Ingredients
The following ingredients have 4 Servings
- 1 1/2 pounds thinly-sliced chicken breast (about 1/2-inch thick)
- 1 teaspoon sea salt
- 1/2 teaspoon ground black pepper
- 1 tablespoon butter or olive oil
- 3 garlic cloves (minced)
- 1 1/2 cups chicken broth
- 1/2 cup white wine (may replace with chicken broth)
- 1/4 cup lemon juice
- 1/4 cup capers
- 1/2 cup whole milk Greek yogurt*
- 1 bunch spinach (chopped)
- Shredded parmesan cheese (for garnish)
- Chopped fresh parsley (for garnish)
- 12 ounces pasta of choice (for serving (optional))
Instruction
- Season the chicken breast with salt and pepper on both sides. If your chicken breast is on the thicker side (more than 1/2 inch thick), slice them in half lengthwise before seasoning.

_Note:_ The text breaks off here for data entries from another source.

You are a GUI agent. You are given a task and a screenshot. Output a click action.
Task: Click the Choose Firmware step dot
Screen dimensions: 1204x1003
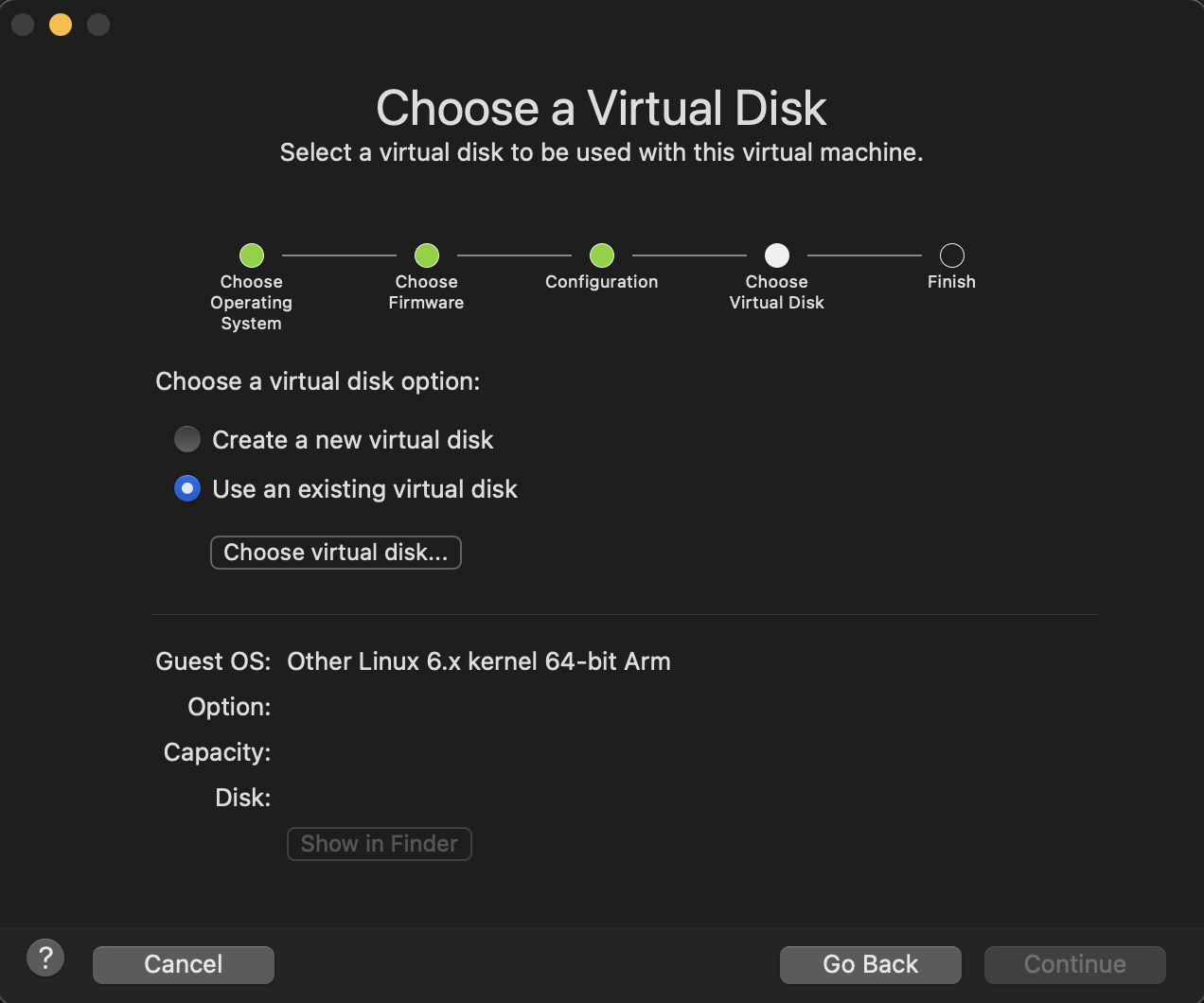click(427, 255)
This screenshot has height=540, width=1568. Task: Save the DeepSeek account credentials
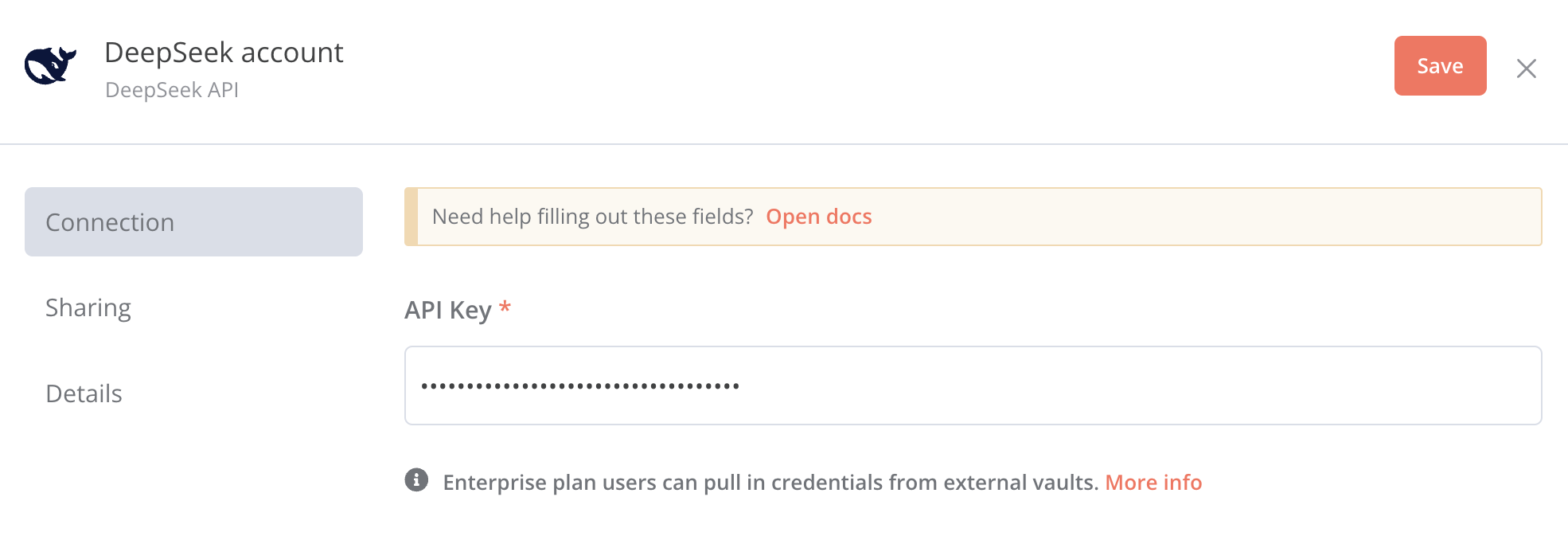pos(1439,66)

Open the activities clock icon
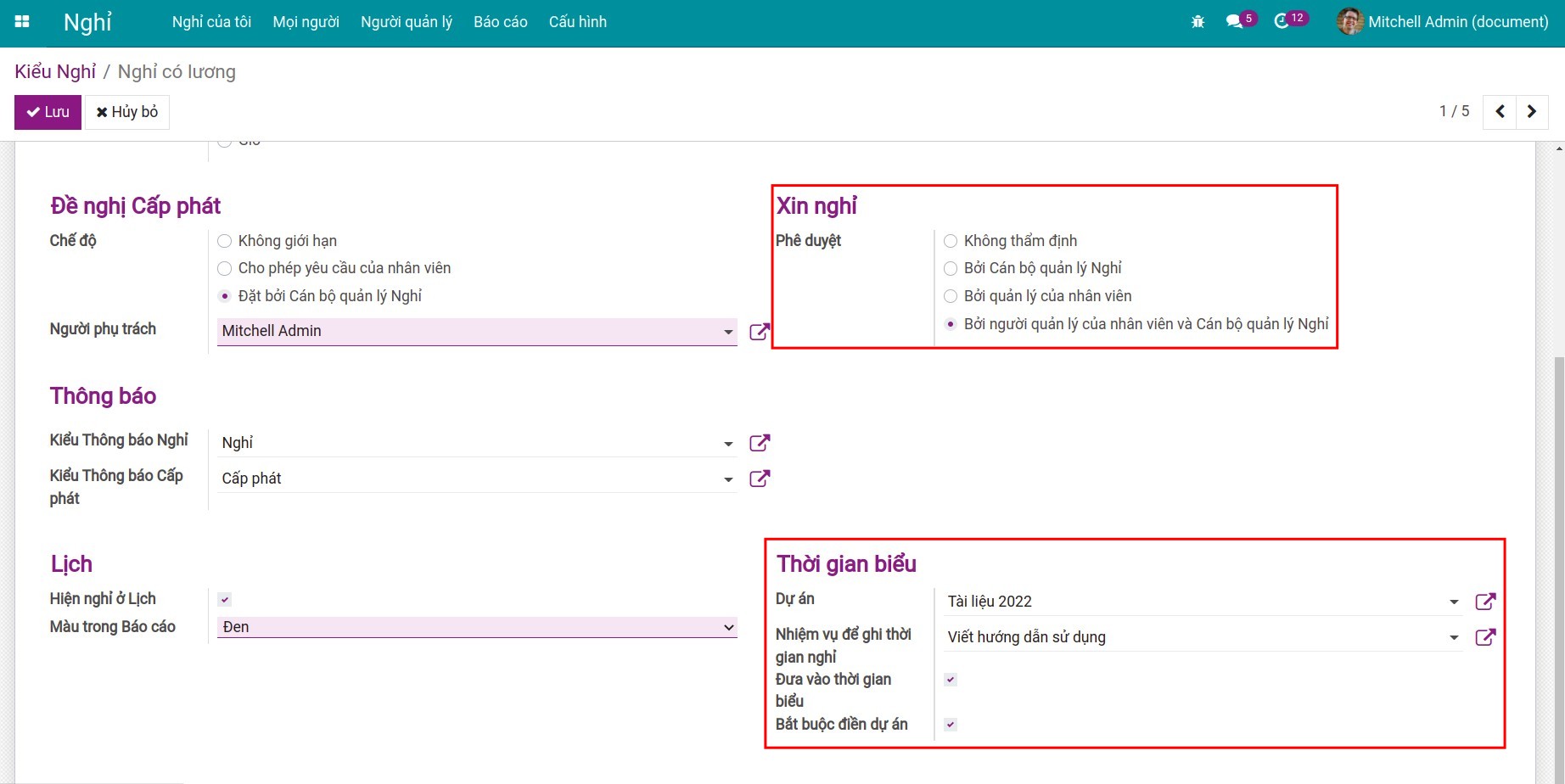coord(1282,22)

- Heat the butter or olive oil in a large skillet over medium heat. Once hot, add the chicken and sear for 4-5 minutes, until browned, then flip and cook for an additional 3-4 minutes, until browned and fully cooked through. Remove the chicken from the skillet and set aside.
- Add the minced garlic to the skillet and cook for 1 minute, until fragrant.
- Pour 1/2 cup of the chicken broth and white wine into the skillet and increase the heat to medium-high. Let simmer for 3-4 minutes, until slightly reduced, then stir in the lemon juice, capers, and spinach. Cook for 2-3 minutes, until wilted, then turn off the heat.
- Whisk together the yogurt and remaining cup of chicken broth until smooth, then stir into the spinach mixture.
- Add the chicken back to the skillet, garnish with parsley and parmesan cheese, and serve alongside pasta of choice!